One of the greatest transfers of wealth in human history is currently underway and real estate is the most time-tested method to grow and preserve wealth. Given the current economic, demographic, and social trends, allocating capital to multifamily apartment assets in growing, business and tax friendly markets appears to be an incredibly compelling opportunity.
@Spencer Gray Love this brother! Great points! 👊💯🚀
Excellent post, good points and I agree with your thesis.
After 40 years of real estate investing through numerous economic cycles, the only thing I would add is:
The only constant is change.
All the data you provide is accurate now and I expect to remain accurate over the next few years. I don’t know when but I do know at some point something will change.
Investors will do well to make decisions understanding things will change and that these inevitable changes should be considered when building an investment portfolio. An investment portfolio should, in my opinion, be built to withstand a downturn.
Things look great for multifamily NOW but to assume this is how it always will be would be a mistake.
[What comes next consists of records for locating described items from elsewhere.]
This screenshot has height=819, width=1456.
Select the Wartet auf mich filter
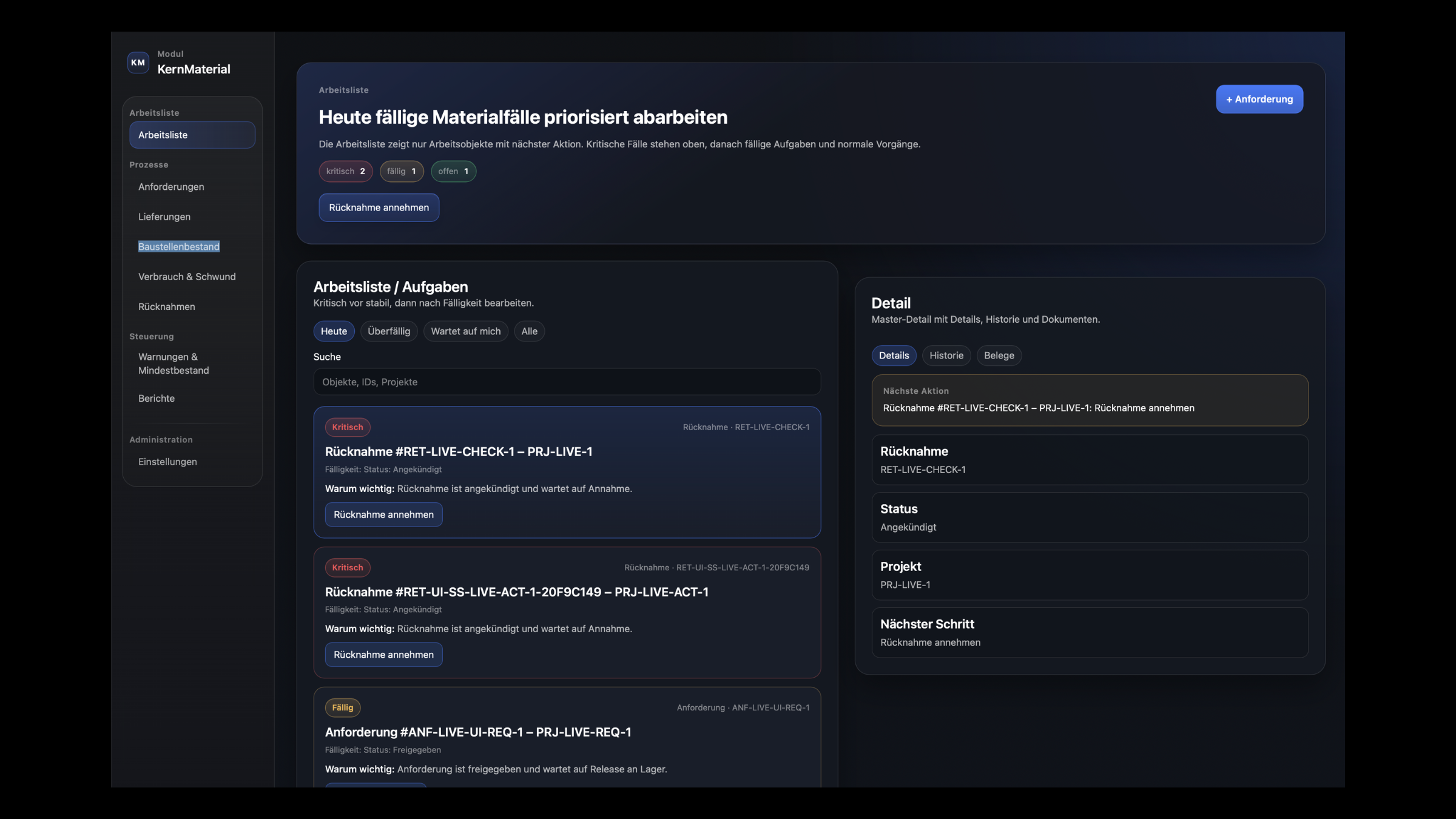pyautogui.click(x=465, y=331)
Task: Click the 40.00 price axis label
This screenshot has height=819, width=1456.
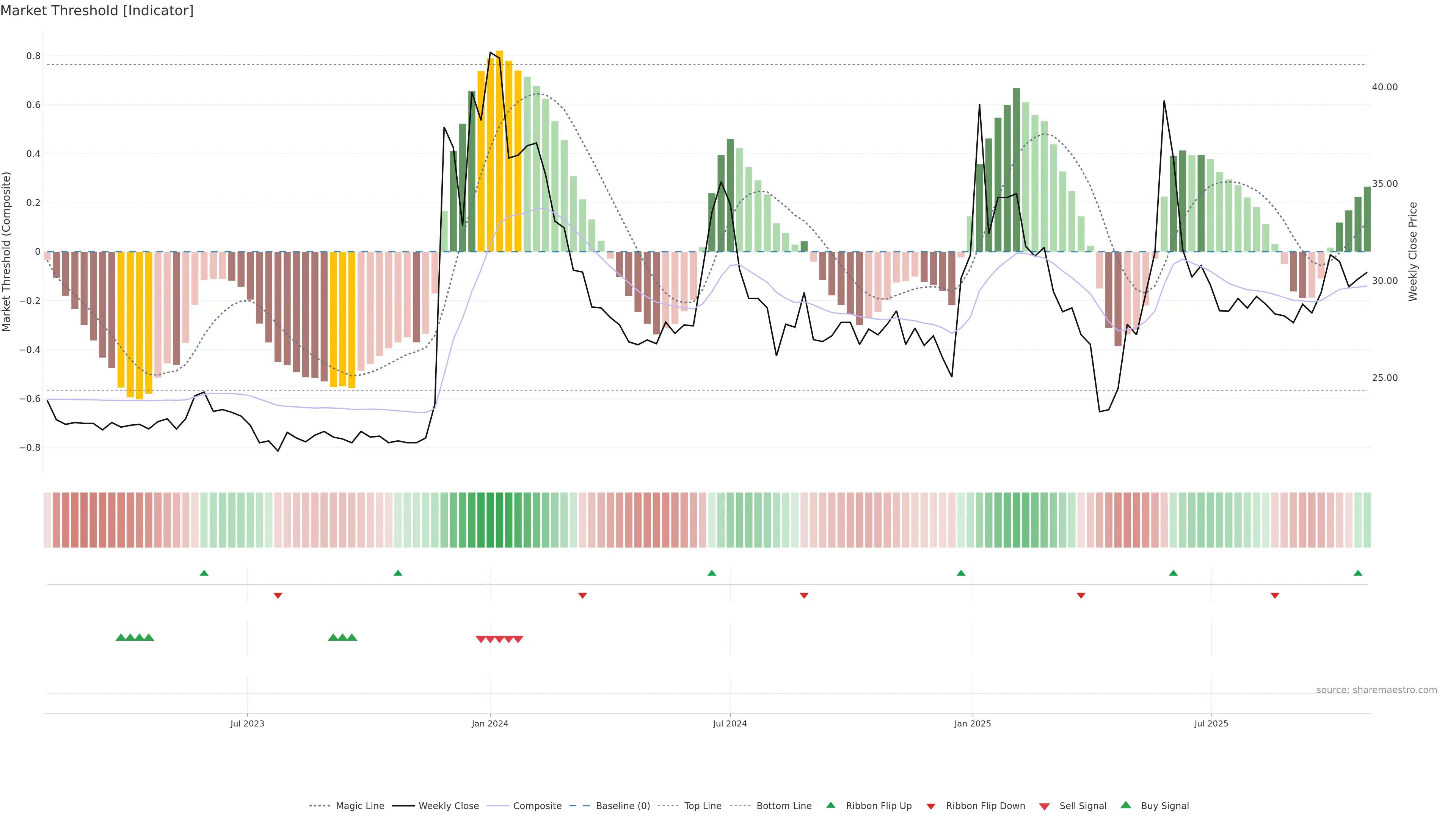Action: coord(1385,87)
@Spencer Gray Nice summary, one question I often get from investors who are more familiar with single family investing is that prices have already gone up so much and they think real estate prices are about to crash, as you know there is some amount of education involved in describing how multifamily investing is different. Having said that the biggest problems I see with syndication deals for the average investor is the minimum required for each deal, even if one deal goes south then the gains from all the other deals get wiped out.
@Badri Malynur When I get this question, and I ask it myself all the time, I try to identify the evidence that points to a market crash. The majority of the evidence on the side of a pending crash or bubble is simply that prices are higher than they were. While we'll have some kind of mean reversion at some point, there's simply little evidence that the longer term trend of upward price pressure from increased demand will simply reverse.
Investors can pay more because of the fundamentals, primarily rental growth, occupancy trends, and very low interest rates. When any of those three change significantly, we will most likely see a slow down and modest reversion.
@Arn Cenedella Great point! The conditions could change tomorrow, as you pointed out the only constant is change itself.
Thanks @Roger Comstock !
@Spencer Gray Thanks for sharing this! It's clear you are a high analytical skillset and make a lot of data driven decisions for your company. What are some of your favorite sources to stay up to date on the market?
@Justin G. Thanks man! Real estate is still an incredibly inefficient market and data can be a great tool to find and exploit those opportunities
You've teed me up to pitch our newsletter and multifamily intelligence aggregator but I'm pretty sure it's against the forum rules, but we put a lot of resources to aggregating every research report and article that is released on the multifamily industry for free and put it out to the public. We've essentially built a system of RSS feeds and a small human team that aggregates and curates.
All the major brokerage shops, Real Page, Yardi, Co-Star, NAR, NMHC, Apartment List, Zillow, Harvard, Bigger Pockets etc all put out great reports. GlobeSt, Bisnow, Wealth Management, Bloomberg, all put out consistent articles on the multifamily industry.